WHAT YOU ARE ASKED TO DO:
Return the data exactly, with all pictures removed.

DATA:
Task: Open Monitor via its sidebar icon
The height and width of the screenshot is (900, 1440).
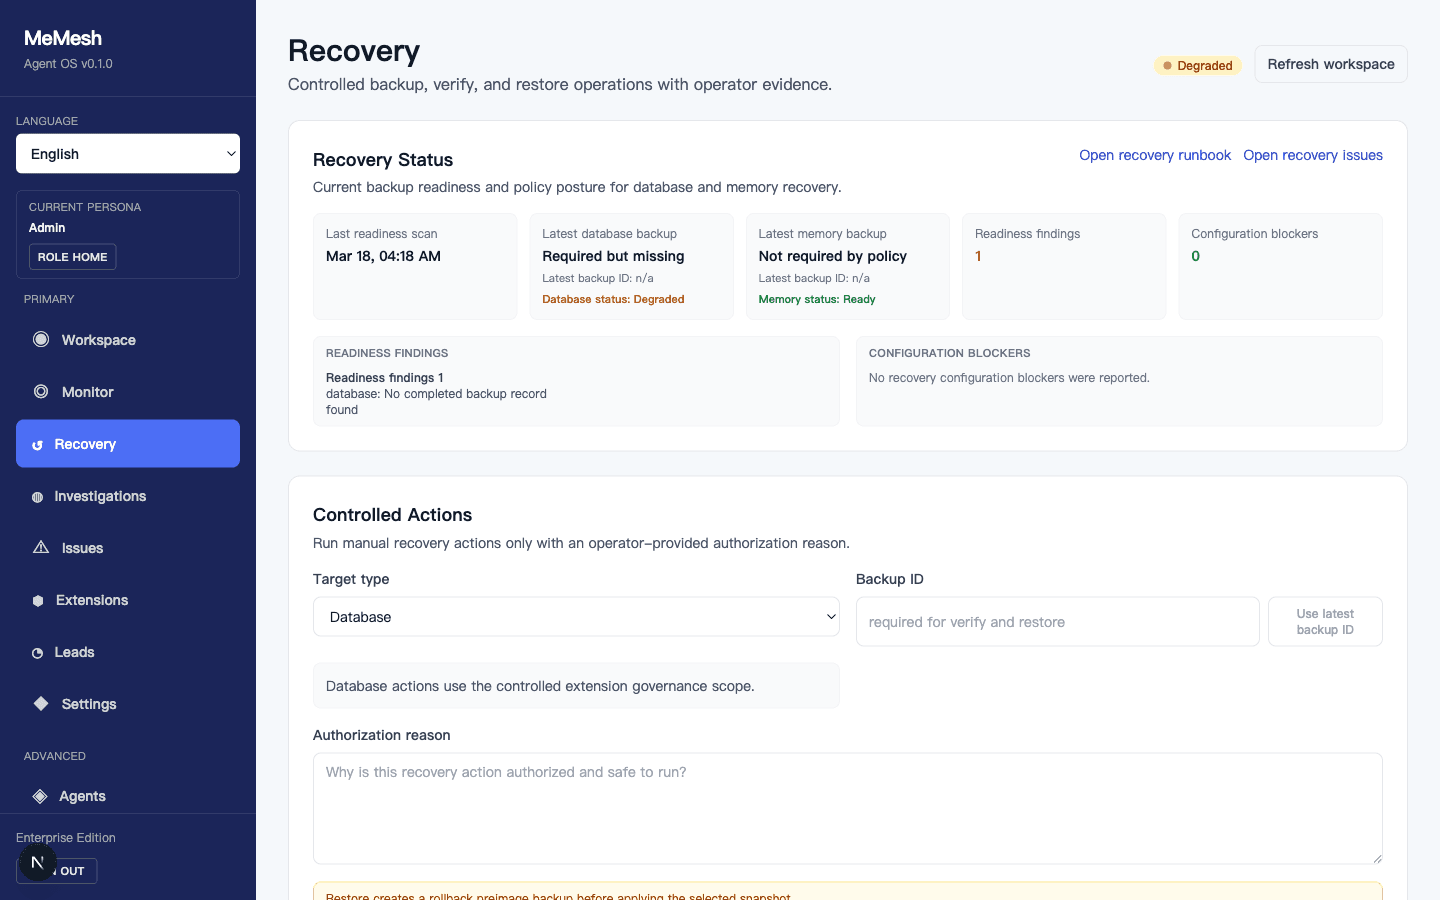Action: coord(41,391)
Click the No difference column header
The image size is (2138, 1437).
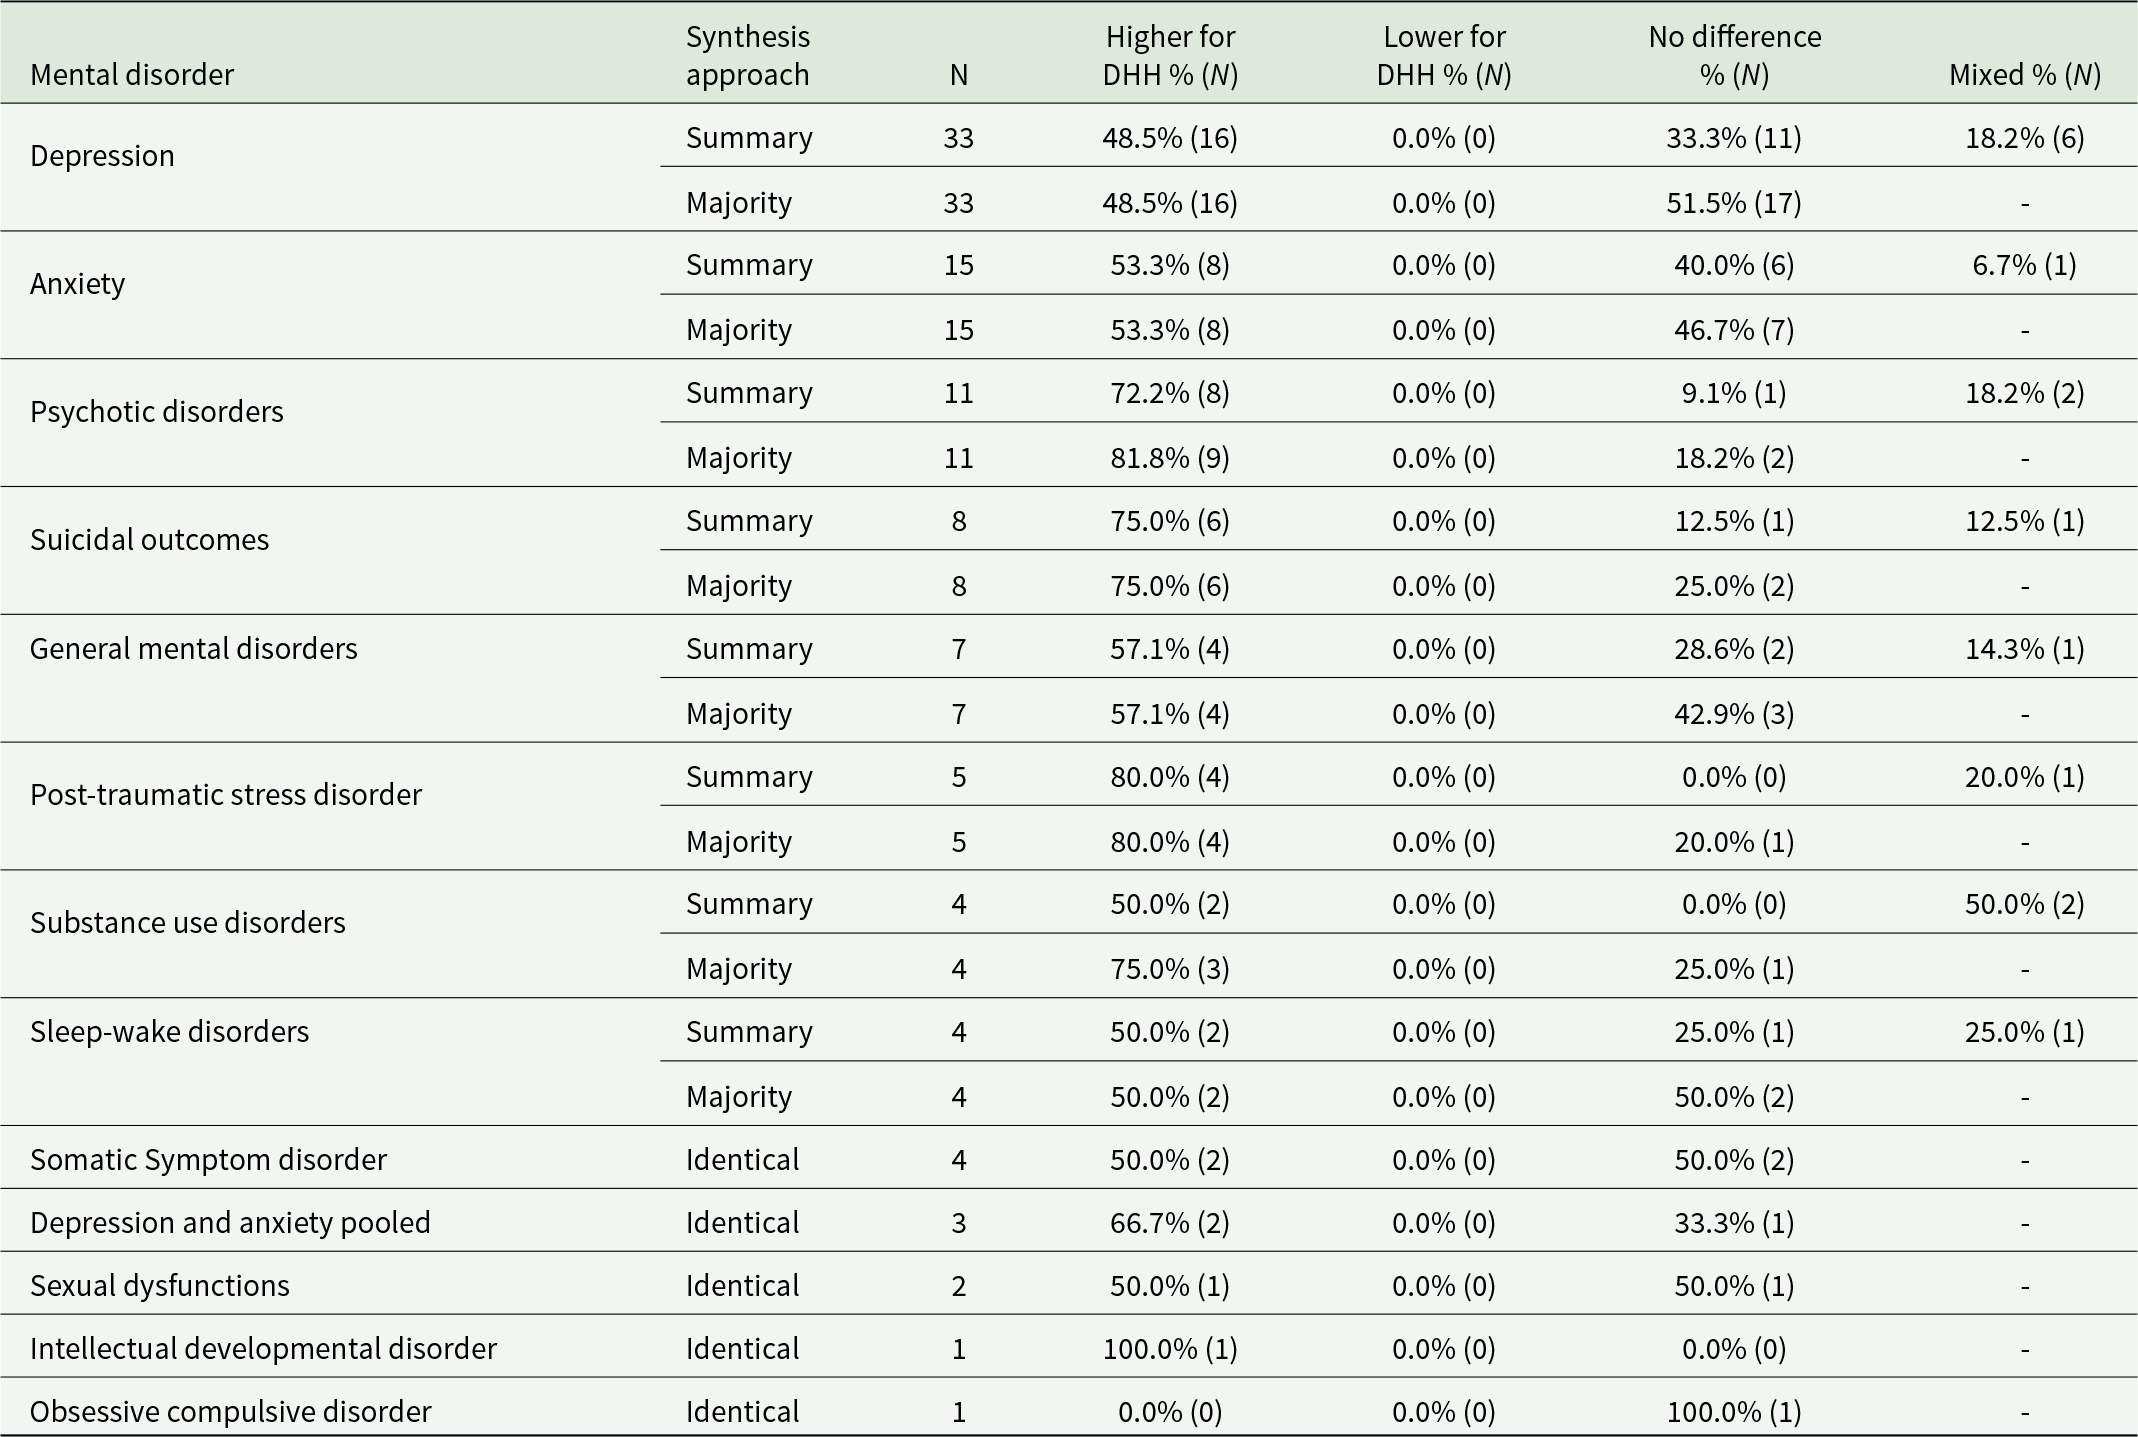click(1734, 56)
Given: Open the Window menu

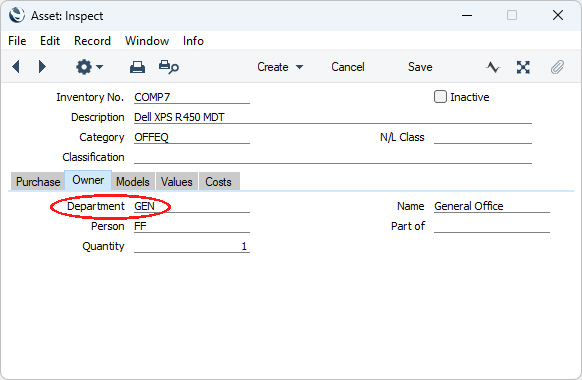Looking at the screenshot, I should click(147, 41).
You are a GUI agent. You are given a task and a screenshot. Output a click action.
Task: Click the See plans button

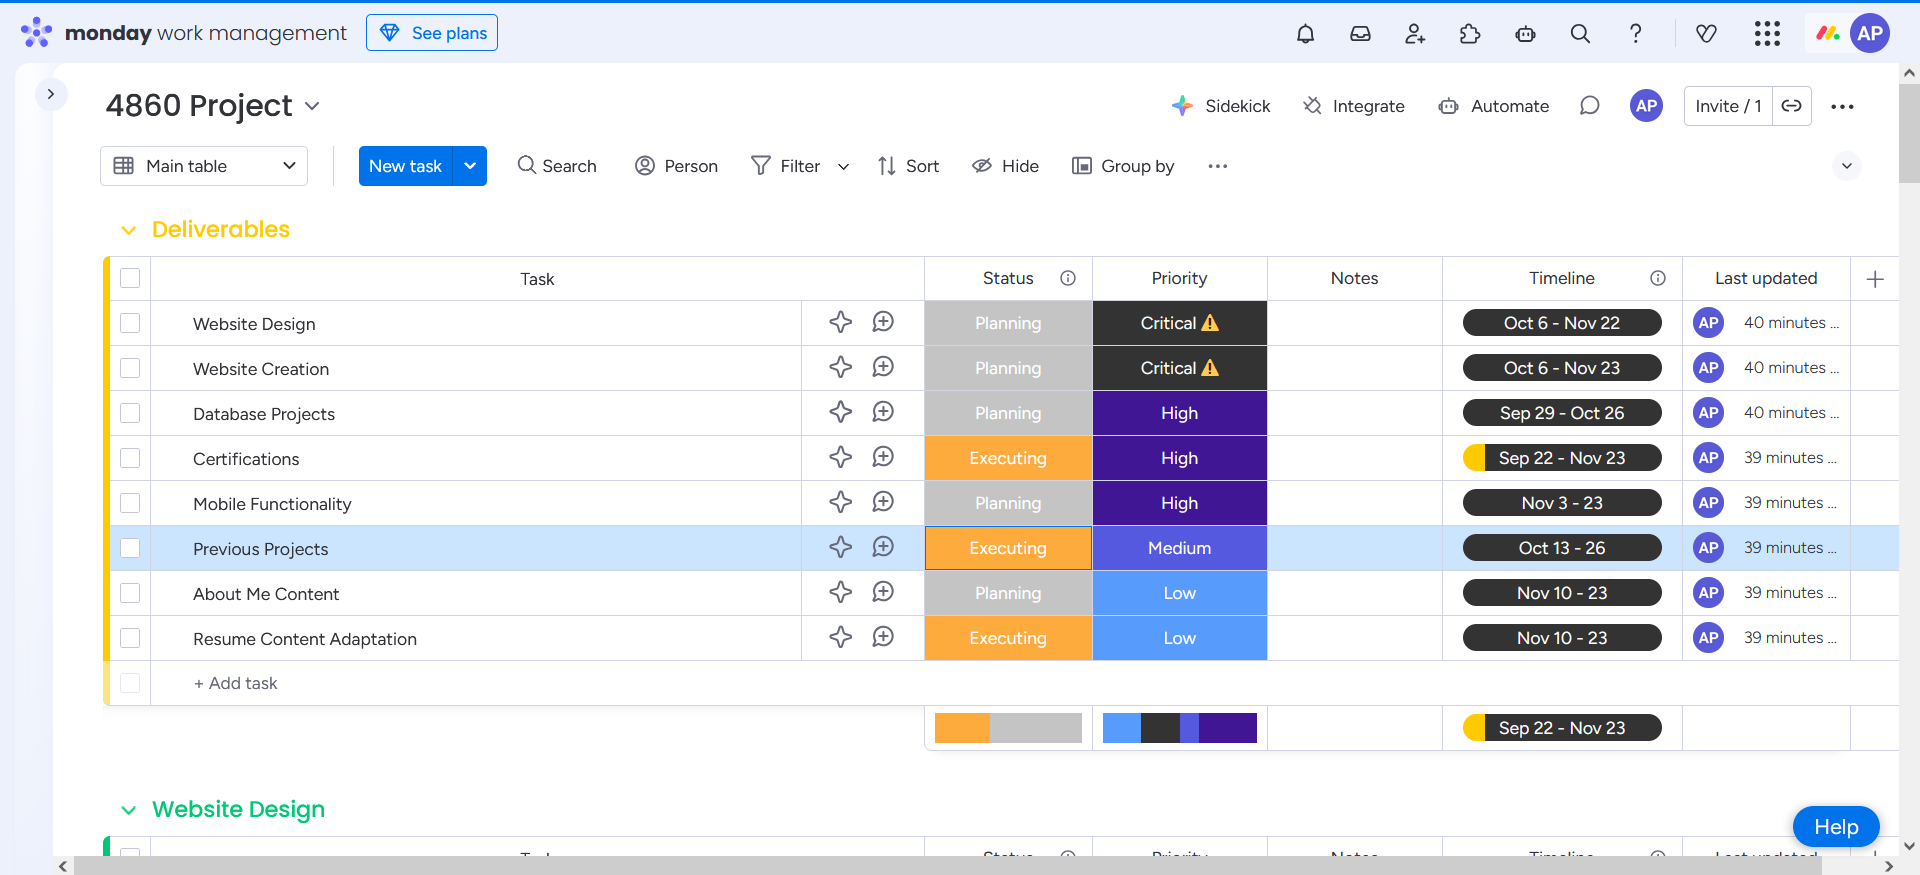tap(432, 33)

RESULT OF THE EXERCISE:
Task: Open Monitor via its sidebar icon
The height and width of the screenshot is (900, 1440).
Action: coord(41,391)
Click the No difference column header
The image size is (2138, 1437).
click(1734, 56)
Given: Open the Window menu

Looking at the screenshot, I should click(147, 41).
You are a GUI agent. You are given a task and a screenshot. Output a click action.
Task: Click the See plans button

tap(432, 33)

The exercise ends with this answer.